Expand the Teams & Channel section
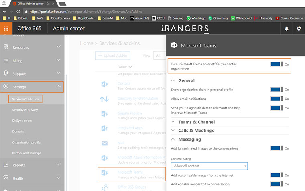Screen dimensions: 305x191 [196, 122]
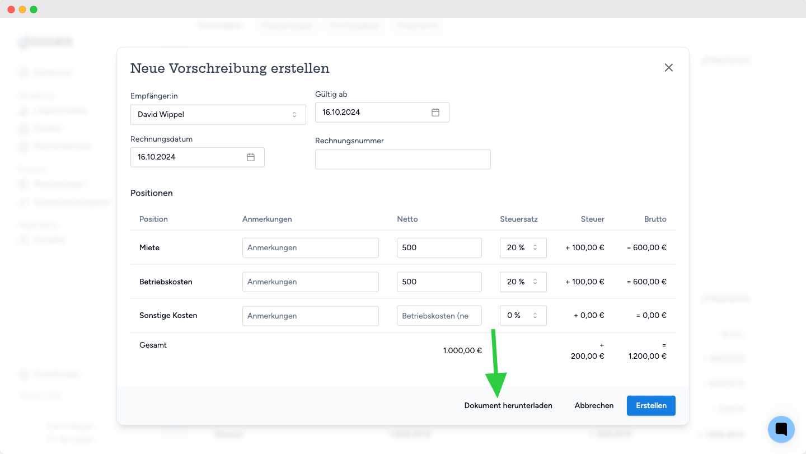The width and height of the screenshot is (806, 454).
Task: Click the green macOS fullscreen button
Action: tap(34, 10)
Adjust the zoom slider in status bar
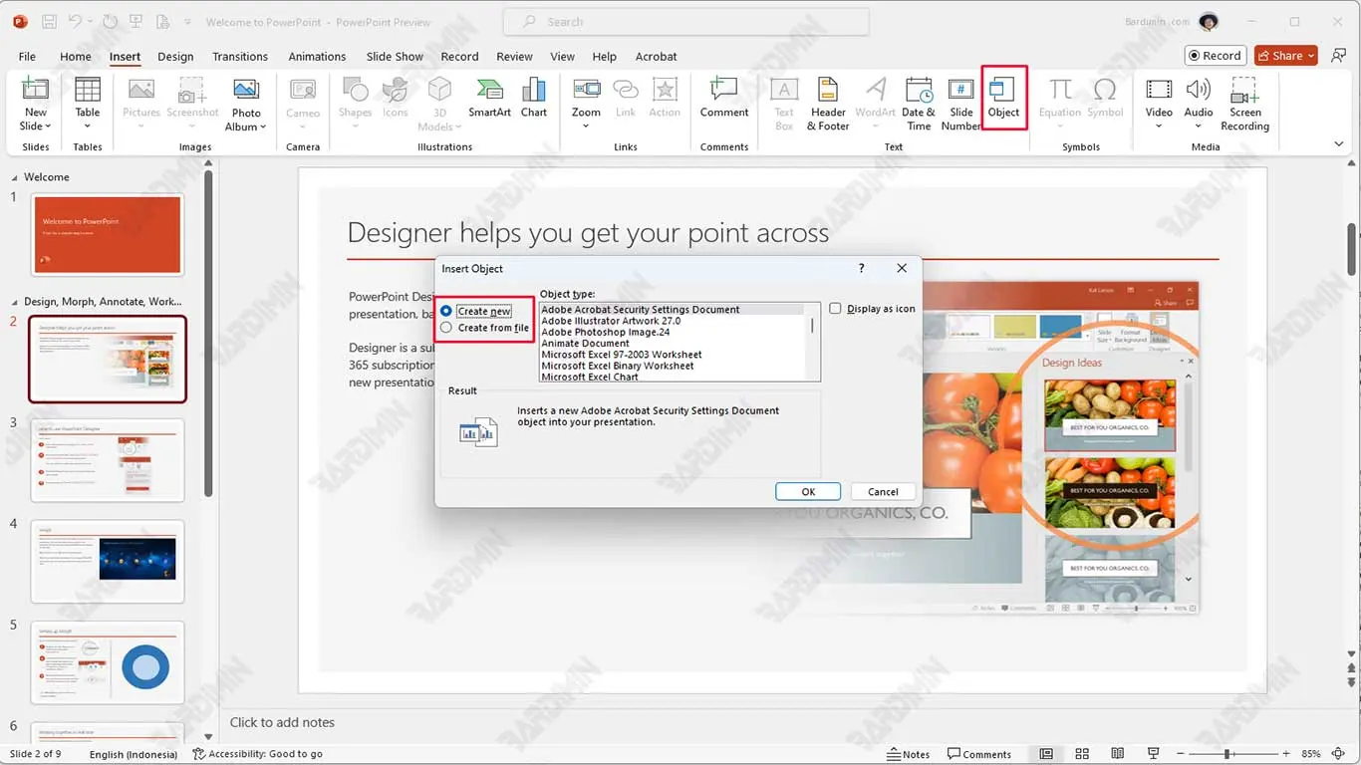The width and height of the screenshot is (1361, 765). (1227, 754)
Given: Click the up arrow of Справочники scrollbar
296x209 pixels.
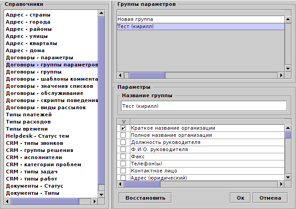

- - -

EXERCISE DETAILS:
Return the lines exactly, from the one containing "Given: Click the" through the last line above, including both ends and excluding every picture.

ANSWER FOR THIS EXERCISE:
Given: Click the up arrow of Справочники scrollbar
296x209 pixels.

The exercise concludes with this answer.